(Task prompt):
Retype the records that come next, word for word.
** Opening Input material block **
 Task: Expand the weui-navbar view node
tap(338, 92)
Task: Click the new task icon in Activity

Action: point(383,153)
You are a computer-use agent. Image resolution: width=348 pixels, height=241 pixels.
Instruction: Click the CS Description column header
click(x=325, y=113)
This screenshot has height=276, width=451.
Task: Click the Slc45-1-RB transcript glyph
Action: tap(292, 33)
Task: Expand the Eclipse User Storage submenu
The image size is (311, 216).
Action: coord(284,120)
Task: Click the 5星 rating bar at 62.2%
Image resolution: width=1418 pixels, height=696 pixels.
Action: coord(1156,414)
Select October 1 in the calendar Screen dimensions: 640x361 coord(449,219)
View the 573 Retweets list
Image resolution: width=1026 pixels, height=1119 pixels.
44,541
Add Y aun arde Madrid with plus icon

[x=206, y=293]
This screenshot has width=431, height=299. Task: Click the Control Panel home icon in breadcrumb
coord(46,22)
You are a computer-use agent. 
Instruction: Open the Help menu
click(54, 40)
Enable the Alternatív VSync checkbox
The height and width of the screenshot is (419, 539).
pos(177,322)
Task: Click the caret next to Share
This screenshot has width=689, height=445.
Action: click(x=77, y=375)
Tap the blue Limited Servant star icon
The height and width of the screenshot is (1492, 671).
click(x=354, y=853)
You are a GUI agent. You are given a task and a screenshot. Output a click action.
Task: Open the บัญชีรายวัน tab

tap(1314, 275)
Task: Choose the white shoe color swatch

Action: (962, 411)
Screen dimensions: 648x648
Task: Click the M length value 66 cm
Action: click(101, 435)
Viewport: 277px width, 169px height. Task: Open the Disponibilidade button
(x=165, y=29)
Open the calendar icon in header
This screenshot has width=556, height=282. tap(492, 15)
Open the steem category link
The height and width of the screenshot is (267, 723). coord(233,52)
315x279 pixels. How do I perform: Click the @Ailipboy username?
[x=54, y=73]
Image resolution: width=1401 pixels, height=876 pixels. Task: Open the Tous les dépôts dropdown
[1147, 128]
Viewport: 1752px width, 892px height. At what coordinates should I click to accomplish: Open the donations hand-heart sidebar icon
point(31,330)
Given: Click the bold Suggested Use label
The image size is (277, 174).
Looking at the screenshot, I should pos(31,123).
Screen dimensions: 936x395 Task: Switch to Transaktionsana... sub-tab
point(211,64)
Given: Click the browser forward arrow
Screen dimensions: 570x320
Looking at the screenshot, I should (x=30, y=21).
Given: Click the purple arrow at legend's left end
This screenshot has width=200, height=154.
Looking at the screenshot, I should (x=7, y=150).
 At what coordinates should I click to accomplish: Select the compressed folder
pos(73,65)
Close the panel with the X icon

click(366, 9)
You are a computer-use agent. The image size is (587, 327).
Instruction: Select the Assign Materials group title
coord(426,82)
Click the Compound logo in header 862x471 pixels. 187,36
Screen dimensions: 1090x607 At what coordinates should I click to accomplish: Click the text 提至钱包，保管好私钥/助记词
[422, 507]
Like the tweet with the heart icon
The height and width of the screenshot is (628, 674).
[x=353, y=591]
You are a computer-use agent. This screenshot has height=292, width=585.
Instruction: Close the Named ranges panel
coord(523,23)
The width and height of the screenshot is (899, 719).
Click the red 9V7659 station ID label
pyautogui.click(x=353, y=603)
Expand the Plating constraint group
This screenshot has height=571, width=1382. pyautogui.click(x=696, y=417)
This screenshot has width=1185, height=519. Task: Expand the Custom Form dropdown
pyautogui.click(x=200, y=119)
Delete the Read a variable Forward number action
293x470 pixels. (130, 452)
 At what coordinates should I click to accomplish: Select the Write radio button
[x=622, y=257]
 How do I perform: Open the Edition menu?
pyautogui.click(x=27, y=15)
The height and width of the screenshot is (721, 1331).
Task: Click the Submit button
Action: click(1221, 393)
** Closing Input material block **
(Answer for the task):
 Task: Expand the weui-navbar view node
tap(338, 92)
Task: Click the new task icon in Activity

Action: point(383,153)
You are a computer-use agent. Image resolution: width=348 pixels, height=241 pixels.
Instruction: Click the CS Description column header
click(x=325, y=113)
This screenshot has height=276, width=451.
Task: Click the Slc45-1-RB transcript glyph
Action: tap(292, 33)
Task: Expand the Eclipse User Storage submenu
The image size is (311, 216).
Action: coord(284,120)
Task: Click the 5星 rating bar at 62.2%
Image resolution: width=1418 pixels, height=696 pixels.
Action: coord(1156,414)
Select October 1 in the calendar Screen dimensions: 640x361 coord(449,219)
View the 573 Retweets list
Image resolution: width=1026 pixels, height=1119 pixels.
44,541
Add Y aun arde Madrid with plus icon

[x=206, y=293]
This screenshot has width=431, height=299. Task: Click the Control Panel home icon in breadcrumb
coord(46,22)
You are a computer-use agent. 
Instruction: Open the Help menu
click(54, 40)
Enable the Alternatív VSync checkbox
The height and width of the screenshot is (419, 539).
pos(177,322)
Task: Click the caret next to Share
This screenshot has width=689, height=445.
Action: click(x=77, y=375)
Tap the blue Limited Servant star icon
The height and width of the screenshot is (1492, 671).
click(x=354, y=853)
You are a GUI agent. You are given a task and a screenshot. Output a click action.
Task: Open the บัญชีรายวัน tab

tap(1314, 275)
Task: Choose the white shoe color swatch

Action: (962, 411)
Screen dimensions: 648x648
Task: Click the M length value 66 cm
Action: click(101, 435)
Viewport: 277px width, 169px height. Task: Open the Disponibilidade button
(x=165, y=29)
Open the calendar icon in header
This screenshot has width=556, height=282. tap(492, 15)
Open the steem category link
The height and width of the screenshot is (267, 723). coord(233,52)
315x279 pixels. How do I perform: Click the @Ailipboy username?
[x=54, y=73]
Image resolution: width=1401 pixels, height=876 pixels. Task: Open the Tous les dépôts dropdown
[1147, 128]
Viewport: 1752px width, 892px height. At what coordinates should I click to accomplish: Open the donations hand-heart sidebar icon
point(31,330)
Given: Click the bold Suggested Use label
The image size is (277, 174).
Looking at the screenshot, I should pos(31,123).
Screen dimensions: 936x395 Task: Switch to Transaktionsana... sub-tab
point(211,64)
Given: Click the browser forward arrow
Screen dimensions: 570x320
Looking at the screenshot, I should (x=30, y=21).
Given: Click the purple arrow at legend's left end
This screenshot has width=200, height=154.
Looking at the screenshot, I should (x=7, y=150).
 At what coordinates should I click to accomplish: Select the compressed folder
pos(73,65)
Close the panel with the X icon

click(366, 9)
You are a computer-use agent. The image size is (587, 327).
Instruction: Select the Assign Materials group title
coord(426,82)
Click the Compound logo in header 862x471 pixels. 187,36
Screen dimensions: 1090x607 At what coordinates should I click to accomplish: Click the text 提至钱包，保管好私钥/助记词
[422, 507]
Like the tweet with the heart icon
The height and width of the screenshot is (628, 674).
[x=353, y=591]
You are a computer-use agent. This screenshot has height=292, width=585.
Instruction: Close the Named ranges panel
coord(523,23)
The width and height of the screenshot is (899, 719).
Click the red 9V7659 station ID label
pyautogui.click(x=353, y=603)
Expand the Plating constraint group
This screenshot has height=571, width=1382. pyautogui.click(x=696, y=417)
This screenshot has width=1185, height=519. Task: Expand the Custom Form dropdown
pyautogui.click(x=200, y=119)
Delete the Read a variable Forward number action
293x470 pixels. (130, 452)
 At what coordinates should I click to accomplish: Select the Write radio button
[x=622, y=257]
 How do I perform: Open the Edition menu?
pyautogui.click(x=27, y=15)
The height and width of the screenshot is (721, 1331).
Task: Click the Submit button
Action: click(1221, 393)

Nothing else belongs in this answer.